Au final, cette lecture de Légendes & Latte a été positive dans le sens où...
- elle est réconfortante et sans prise de tête
- le monde cosmopolite de Travis Baldree tient la route, avec ses décors médiévaux-modernes et ses êtres légendaires souvent en proie aux préjugés.
- les personnages sont plein de mignonnerie (trop ?)...
MAIS voilà... je me suis quand même beaucoup fait ch*er, car il n'y a quasiment pas d'action. C'est normal, me direz-vous, c'est le principe de la "cosy fantasy", cette branche de la fantasy où on s'intéresse surtout au quotidien des personnages et de leurs amourettes, au détriment des quêtes et des combats. Une sorte de tour d'autos tamponneuses où il faudrait essayer de ne pas toucher les autres, en somme...

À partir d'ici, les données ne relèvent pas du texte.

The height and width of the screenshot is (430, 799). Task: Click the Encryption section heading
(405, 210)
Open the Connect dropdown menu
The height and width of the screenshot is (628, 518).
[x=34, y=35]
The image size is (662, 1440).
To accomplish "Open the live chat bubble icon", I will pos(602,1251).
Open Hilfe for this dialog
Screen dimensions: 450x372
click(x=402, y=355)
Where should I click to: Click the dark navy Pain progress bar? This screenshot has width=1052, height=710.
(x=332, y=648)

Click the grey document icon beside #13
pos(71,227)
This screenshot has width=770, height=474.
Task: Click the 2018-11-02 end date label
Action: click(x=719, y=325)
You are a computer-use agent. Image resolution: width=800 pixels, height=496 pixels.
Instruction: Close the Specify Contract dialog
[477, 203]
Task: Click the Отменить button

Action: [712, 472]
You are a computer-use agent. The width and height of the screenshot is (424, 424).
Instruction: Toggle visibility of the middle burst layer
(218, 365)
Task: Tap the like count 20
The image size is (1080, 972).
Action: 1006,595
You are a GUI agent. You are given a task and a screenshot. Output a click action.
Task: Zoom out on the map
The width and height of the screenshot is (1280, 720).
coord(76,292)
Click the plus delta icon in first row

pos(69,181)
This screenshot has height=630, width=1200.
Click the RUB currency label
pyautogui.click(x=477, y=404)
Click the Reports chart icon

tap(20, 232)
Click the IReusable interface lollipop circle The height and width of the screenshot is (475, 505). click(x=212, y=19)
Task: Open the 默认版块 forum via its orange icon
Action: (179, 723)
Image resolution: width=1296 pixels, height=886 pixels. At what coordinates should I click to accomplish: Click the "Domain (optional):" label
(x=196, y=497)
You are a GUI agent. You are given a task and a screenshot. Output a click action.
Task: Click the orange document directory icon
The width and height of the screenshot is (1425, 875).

N'étant pas au fait de ce genre nouveau, j'ai attendu désespérément que "ça démarre", pensant que, telle une Xéna dont le naturel revient au galop, Viv allait dégainer l'épée après trois pages de bonnes résolutions pacifistes. Mais non. On voit juste un café se construire pierre après pierre au fil des chapitres, les joies et les galères qui vont avec, et un binôme de tenancières qui s'interroge sur ses techniques de vente..
Bah, pourquoi pas. Quand vous voyez qu'au bout de quinze chapitres, les personnages s'interrogent sur la possibilité ou non d'installer un ventilo ou une plus grande cuisinière, vous vous faites une raison ! A noter que l'auteur a imaginé cette histoire en plein Covid, à un moment où les cafés et autres lieux de socialisation étaient inaccessibles : voilà qui nous rend son roman d'autant plus sympathique.